_TRABALHO A FAZER_
1. Reescreve de forma mais breve o parágrafo do blogue que começa por "Têm andado velozes, os dias", mantendo os factos principais.
2. No blogue, de que livro de José Saramago foi retirado o poema publicado a 16 de novembro de 2022?
3. Escreve a continuação do blogue a partir da frase "Já caminhei por tantos lugares, mas aqui é o meu lugar."

Rara Avis in Terris, JUVENAL, Sátiras, VI, 165

domingo, 18 de dezembro de 2022

SAÚDE E PAZ!

 

Bettina Baldassari


O Silêncio

Quando a ternura
parece já do seu ofício fatigada,

e o sono, a mais incerta barca,
inda demora,

quando azuis irrompem
os teus olhos

e procuram
nos meus navegação segura,

é que eu te falo das palavras
desamparadas e desertas,

pelo silêncio fascinadas.


                                 Eugénio de Andrade, in Obscuro Domínio


Ana Tapadas, 10 anos


Têm andado velozes, os dias, entre o luto, a lida, as infecções persistentes e as mudanças transformadoras...a ausência e o silêncio instalaram-se na mente da criança que ainda guardo em mim. Meus amigos, irei visitando as vossas "casas" a pouco e pouco.

Até lá, aqui deixo a todos os meus votos de Saúde e de Paz.


BEM HAJAM!



domingo, 27 de novembro de 2022

Mundo perfeito

 

Bettina Baldassari


    Lembro-me daqueles dias silenciosos e da rua detrás. Já fazia frio, mas que importava? Histórias de mundos longínquos povoavam-me a mente. Quimeras, marajás, gente deslumbrante que levitava sobre tapetes. Um dia eu iria a esses lugares! Levada por sonhos, voraz na leitura, só os meus amigos silenciosos me acompanhavam pacientemente. Se me chamassem para dentro, pelo frio da aragem ou por a mesa estar posta, lá me erguia e eles também, com a vivacidade ágil e juvenil de antanho.
    Onde choveram as pérolas cristalinas desses dias? Que sombra ou que cansaço se inundou de tantas partidas? Que Deus cruel soprou as poeiras dos desertos?



Bettina Baldassari

   
 Estoicamente aqui estamos! Na distância troam as guerras e são tantas...já caminhámos por tantos desses lugares e, por ali, amámos Epicuro, mesmo sabendo como o sangue dos homens se espraiou no horizonte. A nossa existência nunca foi de facções, de matilhas barulhentas ou de folias hedonistas. Reparaste que eu sorria e, aquelas mulheres longínquas, me sorriam de volta. Isto sempre te encantou e sou feliz por ter essa arma serena. Vamos para ser e estar, para conhecer uma remota origem comum. Vamos em busca dessa Humanidade que se fragmenta e que sonháramos herdeira de um destino comum e harmonioso.


Ana


    

quarta-feira, 16 de novembro de 2022

Homenagear Saramago é ler a sua obra


 

Em que língua se diz, em que nação,
Em que outra humanidade se aprendeu
A palavra que ordene a confusão
Que neste remoinho se teceu?
Que murmúrio de vento, que dourados
Cantos de ave pousada em altos ramos
Dirão, em som, as coisas que, calados,
No silêncio dos olhos confessamos?

                                                               José Saramago, in Os Poemas Possíveis



quarta-feira, 5 de outubro de 2022

Ao velho Endovélico

 

Terena, Alto Alentejo - 2022

    
    Há lugares que abrigam o nosso ser com o afago de uma história antiga contada ao serão. Já caminhei por tantos lugares, mas aqui é o meu lugar.

_EXCERTOS DOS DADOS_
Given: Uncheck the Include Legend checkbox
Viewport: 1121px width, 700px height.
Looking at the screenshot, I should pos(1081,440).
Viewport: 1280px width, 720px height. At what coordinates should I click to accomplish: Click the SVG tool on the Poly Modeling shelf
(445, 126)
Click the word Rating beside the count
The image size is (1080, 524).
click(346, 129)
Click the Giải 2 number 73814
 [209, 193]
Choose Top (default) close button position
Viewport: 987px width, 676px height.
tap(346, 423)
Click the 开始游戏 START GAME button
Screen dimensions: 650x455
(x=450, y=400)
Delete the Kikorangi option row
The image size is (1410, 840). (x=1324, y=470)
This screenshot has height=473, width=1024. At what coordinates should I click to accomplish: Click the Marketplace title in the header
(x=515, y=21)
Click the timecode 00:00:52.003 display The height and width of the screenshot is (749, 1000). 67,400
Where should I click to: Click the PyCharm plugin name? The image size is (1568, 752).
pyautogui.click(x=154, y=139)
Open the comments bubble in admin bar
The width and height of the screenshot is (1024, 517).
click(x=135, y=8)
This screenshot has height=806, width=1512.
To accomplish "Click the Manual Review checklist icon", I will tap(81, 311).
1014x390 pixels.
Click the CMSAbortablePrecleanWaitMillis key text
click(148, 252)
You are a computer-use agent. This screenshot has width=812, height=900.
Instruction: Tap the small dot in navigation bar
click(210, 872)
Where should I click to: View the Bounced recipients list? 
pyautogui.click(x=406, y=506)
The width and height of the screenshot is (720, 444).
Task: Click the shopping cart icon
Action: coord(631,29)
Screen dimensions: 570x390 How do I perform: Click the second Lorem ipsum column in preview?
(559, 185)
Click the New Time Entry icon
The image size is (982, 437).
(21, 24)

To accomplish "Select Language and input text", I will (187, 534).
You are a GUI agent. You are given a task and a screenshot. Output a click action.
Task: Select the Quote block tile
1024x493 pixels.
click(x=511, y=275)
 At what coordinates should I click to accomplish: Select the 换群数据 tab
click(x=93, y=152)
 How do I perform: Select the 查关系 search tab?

_RESPOSTAS DO EXERCÍCIO_
1. Os dias têm passado depressa, entre o luto, o trabalho, infecções persistentes e mudanças transformadoras, e a ausência e o silêncio instalaram-se na criança que ainda guardo em mim. Irei visitar as "casas" dos meus amigos aos poucos.

2. De Os Poemas Possíveis.

3.
Terena, Alto Alentejo - 2022


    Ainda que as poeiras do deserto me recordem perigos crescentes e toldem a vastidão da paisagem.

Terena, Alto Alentejo - 2022

    Poderia ficar, neste silêncio tão leve, imaginando as velhas defesas que  sobrepuseram as pedras. Então, os gritos dos homens ecoaram em línguas diversas...

Terena, Alto Alentejo - 2022

        A religião e a guerra deram-se as mãos, como sempre, nessa coincidentia oppositorum, onde os contrários se unem. Aqui, o templo se fez defesa militar.

Terena, Alto Alentejo - 2022

    Fala-me, antes, das rosas que sobreviveram aos calores deste estio ardente! Caminha comigo, por estas ruas desertas de casas habitadas para dentro!

Terena, Alto Alentejo - 2022

    Sentemo-nos aqui, escutando o silêncio, tecendo a esperança...


Terena, Alto Alentejo - 2022


                              O velho Endovélico zelará por nós.


Terena, Templo do Endovélico (wikimédia)














terça-feira, 13 de setembro de 2022

Desesperos...



Maluda, Alentejo


    Li desesperadamente, daquela forma quase alucinada que me entope o cérebro, tolda o raciocínio e distancia as emoções...sempre foi assim, nos ásperos dias de Agosto. Gosto de refugiar-me e de encontrar resguardo nos dias rectilíneos de cores e traços duros que a mão de Maluda captou como ninguém. A minha mãe morreu durante o ano lectivo anterior...ainda carrego o luto e o negro.
    O meu íntimo suaviza-se na dureza, já o sabes! Gosto de resvalar até ao meu limite, para recomeçar com um sorriso sereno. Assim se acomodam as emoções, se guarda a melancolia das perdas imensas que este ano me tem trazido.
    Nestes processos o Sul Sereno cala-se. É preciso que feche os poros emocionais todos e me exija os limites, para prosseguir. Quando, na juventude, pratiquei atletismo, correndo a meia distância, tinha essa mesma sensação: controlar-me, superar-me e fortalecer-me no suor do meu cansaço autoimposto.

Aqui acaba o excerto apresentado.